Legal Research AI

Douglass v. Wood's lessee

Court: Tennessee Supreme Court
Date filed: 1852-04-15
Citations: 31 Tenn. 393
Copy Citations
Click to Find Citing Cases
Lead Opinion
McKinney, J.,

delivered the opinion of the court.

This was an action of ejectment, in the circuit court of Henderson. On the trial, the defendant, Douglass, for the purpose of establishing a champertous agreement between the lessor of the plaintiff and one C. M. Harman, (who was security for the costs of the suit,) in pursuance of which, it was alleged, the suit was commenced and prosecuted, called said Harman as a witness, and proposed to prove by him, an agreement entered into, at the time of bringing the suit, between said witness and the lessor of the plaintiff; to the effect, that, if the land were recovered, the witness was to have a certain part thereof, in consideration of his becoming security for the prosecution of the suit; but, in the event the suit were lost, the witness was to pay the costs himself, and bear the loss, without recourse on the lessor of the plaintiff.

The circuit judge ruled, that the witness was not bound to *394answer any question in relation to the matter of champerty proposed to be proved. And this is assigned as error.

By the common law, or rather, perhaps, by ancient statutory enactments, which became incorporated into the common law, long before the 32 Henry 8th, ch. 9, champerty was known and recognized as an offence, falling within that numerous class, denominated offences against public justice, and was punishable by fine and imprisonment; and so was the offence of maintainance. 4 Bl. Com. 135; 1 Hawk. Pl. C. 255, 257.

Unless, then, in the provisions, or policy of our law, something can be found incompatible with the common law, in this respect, — and we are not aware that there is, — the decision of the circuit judge was unquestionably correct. It is very clear, that nothing in the act of 1821, ch. 66, can, by implication, be construed as intended to divest champerty of the character of a misdemeanor. It is not allowable to presume, that the legislature intended to exempt from criminal punishment, an evil, to the commission of which such numerous and strong temptations, would constantly be presented, and which strikes so directly at the purity of the administration of justice.

The act of 1821, merely affects the validity of the cham-pertous agreement, and requires the suit, tainted with cham-perty, to be dismissed. It inflicts no penalty, except upon a certain class of persons, namely, “attorneys,” who, when guilty thereof, are to be adjudged disqualified to practice law in any of the courts of this State for the period of five years.

We hold it to be clear, then, that champerty, by our law, is an indictable offence. And it is equally clear, therefore, that the witness was not bound to answer any question, the tendency of which, if voluntarily answered, would have been to expose him to punishment oí any kind, or which might have been used against him in a prosecution for the offence.

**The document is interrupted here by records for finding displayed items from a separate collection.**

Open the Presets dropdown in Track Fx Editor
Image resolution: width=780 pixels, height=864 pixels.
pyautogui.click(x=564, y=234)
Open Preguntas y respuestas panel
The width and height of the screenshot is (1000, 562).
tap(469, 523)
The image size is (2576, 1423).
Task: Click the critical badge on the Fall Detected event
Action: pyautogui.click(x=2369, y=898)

It is admitted by the counsel for the plaintiff in error, that by the general rule of law, a witness is not bound to answer *395as to any matter which might tend to expose him to a criminal charge, or penal liability, or punishment of any kind. But it is supposed that the act of 1821, ch. 66, has introduced a different rule, so far as respects champerty; because the parties implicated therein are, by the express provision of the statute, compelled to disclose, touching champerty, in answer to a bill of discovery, or to interrogatories filed in the cause.

It is true, by force of the statute, this may be done. This is an innovation upon the common law, dictated by the necessity of preserving pure and uncorrupted the fair, impartial administration of justice. But this compulsory disclosure, which may be extorted in the case of champerty, and likewise in case of usury, can only be obtained in a proceeding under the statute, and must necessarily be restricted to the parties implicated in such proceeding, and likewise to the purposes of the particular case in which it is forced.

It is clear, that the admission of the party, under constraint of the statute, could not be given in evidence against him in a criminal prosecution; the legal compulsion under which it was made, would be an insuperable objection to its admission in support of an indictment. Rex vs. Britton, 1 M. & Rob. 297; 1 Mood. Cr. Cas. 203.

It is certainly true, as argued, that champerty may be established in other modes than by the answer of the party to a bill of discovery, or to interrogatories, as prescribed by the statute.

For the purpose of dismissing the suit, all that is essential is, the establishment of the fact of champerty; and this may unquestionably be done by proof of the voluntary declaration of the party, or the testimony of third persons having knowledge of the matter. But it is too clear to admit of discussion, that the parties to the champertous agreement, whether parties to the suit or not, can be compelled to make no disclosure, except by force of the statute, and in one or other of *396the ways therein pointed out; when sought to be interrogated as witnesses, on the trial of a cause affected with champerty, they are entitled to the privilege secured to all witnesses — to be excused from criminating themselves.

Teere is no error in the record, and the judgment will be affirmed.